Social Laws, Part 10
Smith explores Emile Durkheim’s major objections to Herbert Spencer’s theory of a free society based on voluntary contracts.
My Cato Essay #145 is now up.
George, is there any particular reason for why contracts are so important? When I go through libertarian literature, I get a fill of writing that treats contracts as if they fit into every aspect of human life. I mean, when I think of freedom and liberty and all that jazz...a commercial tool is not what I imagine.
In the classical liberal tradition, contracts were viewed as far more than a "commercial tool." As I explain in the current essay, "contract" was used as a generic term that covered voluntary agreements of all sorts, whether informal or formal. When Lockeans spoke of a "social contract," for example, they didn't mean that a people had entered into formal contractual agreement with a ruler. Rather, the point was that voluntary consent was required for a legitimate government. That consent might be "tacit," however, and such variations generated an extensive literature on the meaning of "consent" and "contract."

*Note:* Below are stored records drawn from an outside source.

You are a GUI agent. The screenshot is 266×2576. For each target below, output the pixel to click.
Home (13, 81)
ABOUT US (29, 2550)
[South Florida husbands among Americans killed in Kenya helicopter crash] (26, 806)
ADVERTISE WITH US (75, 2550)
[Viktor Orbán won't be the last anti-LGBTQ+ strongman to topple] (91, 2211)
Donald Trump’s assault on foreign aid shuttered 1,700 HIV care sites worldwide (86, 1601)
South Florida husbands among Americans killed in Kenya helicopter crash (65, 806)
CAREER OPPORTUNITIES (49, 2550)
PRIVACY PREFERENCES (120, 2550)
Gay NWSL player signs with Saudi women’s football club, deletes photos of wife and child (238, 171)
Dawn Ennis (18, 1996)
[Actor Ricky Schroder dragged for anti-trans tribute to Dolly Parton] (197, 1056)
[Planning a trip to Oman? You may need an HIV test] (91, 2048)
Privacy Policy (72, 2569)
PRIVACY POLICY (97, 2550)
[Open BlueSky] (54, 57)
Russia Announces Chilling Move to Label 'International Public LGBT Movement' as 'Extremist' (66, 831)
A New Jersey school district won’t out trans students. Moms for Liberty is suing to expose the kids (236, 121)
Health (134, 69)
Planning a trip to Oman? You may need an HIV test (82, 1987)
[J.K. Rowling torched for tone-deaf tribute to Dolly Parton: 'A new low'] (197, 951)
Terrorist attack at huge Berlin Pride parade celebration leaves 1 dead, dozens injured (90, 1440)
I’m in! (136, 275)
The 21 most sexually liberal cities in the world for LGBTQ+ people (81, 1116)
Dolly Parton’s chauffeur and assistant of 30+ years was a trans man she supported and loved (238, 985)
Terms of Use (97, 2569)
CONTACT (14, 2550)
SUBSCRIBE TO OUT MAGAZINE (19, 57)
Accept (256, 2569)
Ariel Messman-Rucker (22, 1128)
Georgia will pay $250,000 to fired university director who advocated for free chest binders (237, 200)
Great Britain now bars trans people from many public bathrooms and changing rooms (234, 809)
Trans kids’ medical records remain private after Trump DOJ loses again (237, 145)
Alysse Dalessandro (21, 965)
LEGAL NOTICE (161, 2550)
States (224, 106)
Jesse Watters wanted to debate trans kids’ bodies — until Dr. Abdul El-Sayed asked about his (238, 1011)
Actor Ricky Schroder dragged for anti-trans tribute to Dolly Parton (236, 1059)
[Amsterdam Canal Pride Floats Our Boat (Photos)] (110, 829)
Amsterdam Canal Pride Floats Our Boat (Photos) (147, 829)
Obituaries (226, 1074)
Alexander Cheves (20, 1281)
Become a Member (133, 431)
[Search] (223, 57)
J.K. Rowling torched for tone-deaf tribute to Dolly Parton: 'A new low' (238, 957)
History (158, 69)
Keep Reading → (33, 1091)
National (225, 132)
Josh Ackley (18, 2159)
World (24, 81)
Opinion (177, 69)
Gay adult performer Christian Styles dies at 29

In short, if we advocate a free society, we are advocating a society based on voluntary consent, and that demands that we understand the nature of noncoercive agreements, or "contracts." The matter can get quite complicated.
Aye. I think the problem though is that with contracts you've got a problem when someone changes their mind later on, at which point it ceases to be "voluntary". Another problem, I think, is the fact that there are multiple perspectives on what counts as forcing someone to do something. I, for example, have advocated laws barring employers from requiring that employees proffer their passwords for social networks. It always seemed to me that it was the case that the employers were doing coercing. A third problem is the distribution of wealth or property, the rules for which are not voluntary. It was because of this that I gave up on political contractarianism and embraced more Burkean views on government. None of the stuff about holism or individualism factors into it, though.
ETA: I've always been fond of the idea of consent. But it gets tricky when talking about what consent should be required for. Should consent apply to using others inventions? How about their faces or likenesses? I'm a big advocate of privacy and I wrote a bill in model legislature that would've made it illegal to take pictures of people in certain settings without their consent. See also personality rights
I've also bristled with libertarians over what constitutes a contract. Marriage, for instance, is one thing I've been telling them isn't a contract. Sales are another, though I might be wrong.